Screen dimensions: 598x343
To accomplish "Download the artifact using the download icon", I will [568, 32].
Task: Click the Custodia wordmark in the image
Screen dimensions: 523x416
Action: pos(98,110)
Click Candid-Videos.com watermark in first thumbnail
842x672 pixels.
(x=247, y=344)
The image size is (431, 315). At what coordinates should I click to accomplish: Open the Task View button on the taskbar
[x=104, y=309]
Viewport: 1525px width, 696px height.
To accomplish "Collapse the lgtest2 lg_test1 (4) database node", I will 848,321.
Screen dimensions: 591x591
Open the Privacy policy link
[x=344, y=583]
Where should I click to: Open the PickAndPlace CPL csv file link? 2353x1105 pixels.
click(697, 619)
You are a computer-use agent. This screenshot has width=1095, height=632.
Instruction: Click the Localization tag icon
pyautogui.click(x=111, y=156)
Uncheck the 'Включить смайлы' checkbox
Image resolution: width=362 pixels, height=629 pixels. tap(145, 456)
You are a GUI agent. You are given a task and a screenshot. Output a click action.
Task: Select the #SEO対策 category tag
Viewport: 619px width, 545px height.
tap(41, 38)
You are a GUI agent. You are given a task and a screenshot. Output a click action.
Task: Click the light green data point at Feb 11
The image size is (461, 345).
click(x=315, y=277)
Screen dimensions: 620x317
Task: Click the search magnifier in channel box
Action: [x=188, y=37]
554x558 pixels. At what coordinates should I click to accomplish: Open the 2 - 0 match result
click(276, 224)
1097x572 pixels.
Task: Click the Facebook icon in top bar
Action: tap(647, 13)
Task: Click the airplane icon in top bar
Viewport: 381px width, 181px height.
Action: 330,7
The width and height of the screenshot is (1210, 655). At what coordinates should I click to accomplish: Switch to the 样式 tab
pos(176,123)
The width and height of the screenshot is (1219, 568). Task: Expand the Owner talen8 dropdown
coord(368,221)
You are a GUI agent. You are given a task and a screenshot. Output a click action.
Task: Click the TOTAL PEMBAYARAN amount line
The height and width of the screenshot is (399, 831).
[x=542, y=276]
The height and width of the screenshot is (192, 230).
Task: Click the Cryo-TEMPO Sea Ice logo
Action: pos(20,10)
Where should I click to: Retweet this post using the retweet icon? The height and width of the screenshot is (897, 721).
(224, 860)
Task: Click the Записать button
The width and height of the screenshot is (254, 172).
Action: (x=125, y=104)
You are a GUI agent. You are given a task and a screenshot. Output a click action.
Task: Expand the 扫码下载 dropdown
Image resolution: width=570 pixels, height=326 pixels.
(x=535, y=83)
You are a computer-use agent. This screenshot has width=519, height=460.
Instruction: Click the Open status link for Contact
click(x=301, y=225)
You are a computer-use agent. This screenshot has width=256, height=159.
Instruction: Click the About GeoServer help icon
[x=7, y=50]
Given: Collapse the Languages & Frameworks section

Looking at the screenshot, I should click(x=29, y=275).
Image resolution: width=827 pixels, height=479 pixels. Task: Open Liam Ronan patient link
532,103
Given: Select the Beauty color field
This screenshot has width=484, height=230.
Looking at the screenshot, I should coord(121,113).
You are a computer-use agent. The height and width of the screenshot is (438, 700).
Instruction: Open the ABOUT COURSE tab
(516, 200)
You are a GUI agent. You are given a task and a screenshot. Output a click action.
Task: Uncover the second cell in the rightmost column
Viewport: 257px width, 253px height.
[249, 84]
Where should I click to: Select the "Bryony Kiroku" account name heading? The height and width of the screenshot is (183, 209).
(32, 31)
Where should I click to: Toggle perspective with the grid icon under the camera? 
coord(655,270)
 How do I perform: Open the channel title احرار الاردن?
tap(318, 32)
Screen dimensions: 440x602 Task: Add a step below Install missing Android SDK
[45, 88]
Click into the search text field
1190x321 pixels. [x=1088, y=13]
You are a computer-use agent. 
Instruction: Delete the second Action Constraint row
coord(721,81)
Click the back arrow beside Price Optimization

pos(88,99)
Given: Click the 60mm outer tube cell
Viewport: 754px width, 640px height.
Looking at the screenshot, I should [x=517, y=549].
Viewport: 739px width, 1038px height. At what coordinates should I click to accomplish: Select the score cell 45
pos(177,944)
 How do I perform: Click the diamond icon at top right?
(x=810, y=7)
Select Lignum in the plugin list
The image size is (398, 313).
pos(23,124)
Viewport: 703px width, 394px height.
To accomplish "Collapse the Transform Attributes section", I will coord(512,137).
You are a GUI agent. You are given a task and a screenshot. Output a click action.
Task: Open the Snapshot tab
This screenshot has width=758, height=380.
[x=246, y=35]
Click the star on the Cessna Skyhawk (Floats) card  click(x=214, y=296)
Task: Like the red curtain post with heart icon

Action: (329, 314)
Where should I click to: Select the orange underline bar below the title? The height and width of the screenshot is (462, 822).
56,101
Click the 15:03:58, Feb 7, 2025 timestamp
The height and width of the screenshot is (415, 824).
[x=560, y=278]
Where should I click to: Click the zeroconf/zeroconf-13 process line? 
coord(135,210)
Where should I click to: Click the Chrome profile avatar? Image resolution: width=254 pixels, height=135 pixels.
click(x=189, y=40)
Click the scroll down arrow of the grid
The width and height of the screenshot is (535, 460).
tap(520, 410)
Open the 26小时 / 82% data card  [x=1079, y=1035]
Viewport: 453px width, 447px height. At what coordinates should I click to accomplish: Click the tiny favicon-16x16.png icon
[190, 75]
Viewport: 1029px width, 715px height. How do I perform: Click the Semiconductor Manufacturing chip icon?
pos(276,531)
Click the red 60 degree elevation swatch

### ASSIGNMENT
Which lines hold the string "computer"? Copy all of them from the data above.

### OUTPUT BELOW
You are a computer-use agent. This screenshot has width=1095, height=632.
You are a computer-use agent. This screenshot has width=519, height=460.
You are a computer-use agent. This screenshot has width=256, height=159.
You are a computer-use agent. The height and width of the screenshot is (438, 700).
You are a computer-use agent. 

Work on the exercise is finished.